Чтение Ремизова увлекательно, потому что он не из тех, кто прибегает к лукавому “искусству вовремя останавливать мысль”. Он-то доводит свои мысли до конца, на самом старте предупреждая о праве такого, как он, “консерватора” на “предвзятость”, перешагивающую через табу “универсалистских абстракций” (тут отсылка к К. Мангейму, автору “Идеологии и утопии”: всякая идеология предвзята, — сделаем же это волевым преимуществом, а не предметом разоблачения). Притом Ремизов — мыслитель, а не демагог, хотя стоит на пути, ведущем к демагогии, как только идею “потащат на улицу”.

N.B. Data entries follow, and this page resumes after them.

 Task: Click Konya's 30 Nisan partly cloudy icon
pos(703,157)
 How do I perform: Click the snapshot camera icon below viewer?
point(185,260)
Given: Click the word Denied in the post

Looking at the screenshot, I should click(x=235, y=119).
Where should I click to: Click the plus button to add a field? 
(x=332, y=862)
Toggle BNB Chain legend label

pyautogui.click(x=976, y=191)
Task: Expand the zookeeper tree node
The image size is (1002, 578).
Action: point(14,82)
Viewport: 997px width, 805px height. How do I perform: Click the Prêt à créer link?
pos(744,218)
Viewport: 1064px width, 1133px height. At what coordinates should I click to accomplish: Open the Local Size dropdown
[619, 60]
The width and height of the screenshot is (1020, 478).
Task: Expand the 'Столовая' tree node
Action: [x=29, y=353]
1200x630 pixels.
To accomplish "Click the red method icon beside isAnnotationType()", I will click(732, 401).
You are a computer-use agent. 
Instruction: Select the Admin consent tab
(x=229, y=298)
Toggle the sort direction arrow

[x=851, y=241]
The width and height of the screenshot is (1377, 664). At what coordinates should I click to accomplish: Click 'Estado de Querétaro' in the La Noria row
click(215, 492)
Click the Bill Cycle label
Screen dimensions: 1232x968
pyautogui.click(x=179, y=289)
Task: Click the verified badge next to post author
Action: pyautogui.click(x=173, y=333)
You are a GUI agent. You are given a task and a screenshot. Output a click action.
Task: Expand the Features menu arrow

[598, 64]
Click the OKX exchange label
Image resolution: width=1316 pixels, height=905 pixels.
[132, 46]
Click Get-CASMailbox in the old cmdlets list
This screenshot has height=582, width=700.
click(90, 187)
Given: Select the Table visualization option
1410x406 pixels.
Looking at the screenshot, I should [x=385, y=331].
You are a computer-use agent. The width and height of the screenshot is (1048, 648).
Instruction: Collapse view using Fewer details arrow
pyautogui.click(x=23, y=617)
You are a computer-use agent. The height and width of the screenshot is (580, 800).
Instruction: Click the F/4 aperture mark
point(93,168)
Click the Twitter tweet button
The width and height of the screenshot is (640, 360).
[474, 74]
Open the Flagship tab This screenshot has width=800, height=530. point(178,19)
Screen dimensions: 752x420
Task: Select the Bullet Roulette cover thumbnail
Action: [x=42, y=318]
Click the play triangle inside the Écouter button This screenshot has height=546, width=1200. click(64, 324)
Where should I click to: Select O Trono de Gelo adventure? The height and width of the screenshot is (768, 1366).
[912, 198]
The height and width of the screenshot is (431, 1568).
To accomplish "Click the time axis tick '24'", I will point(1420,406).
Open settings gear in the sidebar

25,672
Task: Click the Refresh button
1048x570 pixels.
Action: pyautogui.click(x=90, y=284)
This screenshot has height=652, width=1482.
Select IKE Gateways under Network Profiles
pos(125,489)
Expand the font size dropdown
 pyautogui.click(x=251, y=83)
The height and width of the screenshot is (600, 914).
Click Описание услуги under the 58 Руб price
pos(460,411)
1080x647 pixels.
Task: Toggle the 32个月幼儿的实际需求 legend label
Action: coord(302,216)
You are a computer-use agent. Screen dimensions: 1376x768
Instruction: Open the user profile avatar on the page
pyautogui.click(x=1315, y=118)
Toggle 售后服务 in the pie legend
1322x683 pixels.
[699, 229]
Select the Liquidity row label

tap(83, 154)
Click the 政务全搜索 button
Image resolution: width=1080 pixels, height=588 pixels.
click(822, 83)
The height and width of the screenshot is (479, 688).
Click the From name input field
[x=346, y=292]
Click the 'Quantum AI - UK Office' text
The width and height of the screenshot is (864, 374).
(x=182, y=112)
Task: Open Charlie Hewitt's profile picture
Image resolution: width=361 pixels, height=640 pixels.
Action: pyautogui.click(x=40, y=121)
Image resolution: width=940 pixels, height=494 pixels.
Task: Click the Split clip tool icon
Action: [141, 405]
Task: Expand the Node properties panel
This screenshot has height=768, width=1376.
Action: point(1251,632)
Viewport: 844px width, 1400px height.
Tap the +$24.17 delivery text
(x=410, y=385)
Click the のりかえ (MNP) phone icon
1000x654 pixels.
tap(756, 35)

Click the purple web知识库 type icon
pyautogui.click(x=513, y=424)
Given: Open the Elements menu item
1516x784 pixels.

Важным объектом критики Ремизова, в этом пункте нелжеименно консервативной (сам автор еще зовет ее “фундаменталистской”), являются основополагающие для современного либерализма концепции “общественного договора” и “политической нации”. Пустопорожняя процедурность и формализованность этих понятий, отметающих “доправовые” (культура, история) основания человеческого общежития во имя абсолюта гражданского равенства и ради десакрализации власти, — это дорога к опустошению Европы, отказывающейся в итоге от себя самой. В одной из лучших статей — в “Утопии конституции” — Ремизов с успехом демонстрирует, как конституционный акт тщится вытащить себя за волосы, с чистого листа “конституируя” тот самый “народ” и ту самую “политическую нацию”, которые эту же конституцию “суверенно” учреждают. Порочный круг — не поспоришь. Когда из понятия гражданства, пишет он, изымается всякое культурно-историческое содержание, возникает уравнение: “демос” минус “этнос” равно “плебс”.
Все это хорошо сказано, хоть и не так уж ново; как минимум мы читали “Философию неравенства” Бердяева. Интересно, однако, к чему такому “доправовому” апеллирует автор, когда от общих слов об “истории как последнем приюте священного” переходит к конкретике? Оказывается, не к “отеческим преданиям”, а к “революции — когда история ничего не брала в расчет, кроме чистой воли к власти”. К харизме действователя, “обладающего достаточно сильной волей”, чтобы двигать историю в любом направлении. Харизма в исходном, богословском понимании — это благодать, даруемая лицу, принявшему бремя власти: если Бога нет, то какой же имярек президент? — впрямь не более чем ночной сторож. Харизма в послевеберовском социологическом понимании — это соблазнительный волюнтаризм дуче, “черного полковника”, Ленина, который “понимал, что такое политика”, кого там еще? На место Бога, метаправовой инстанции, нам в который раз подсунули “доправового” сверхчеловека. А вместо “органического общества” классиков консервативной мысли — “мир брутальной свободы (разве не всякая свобода брутальна?)”.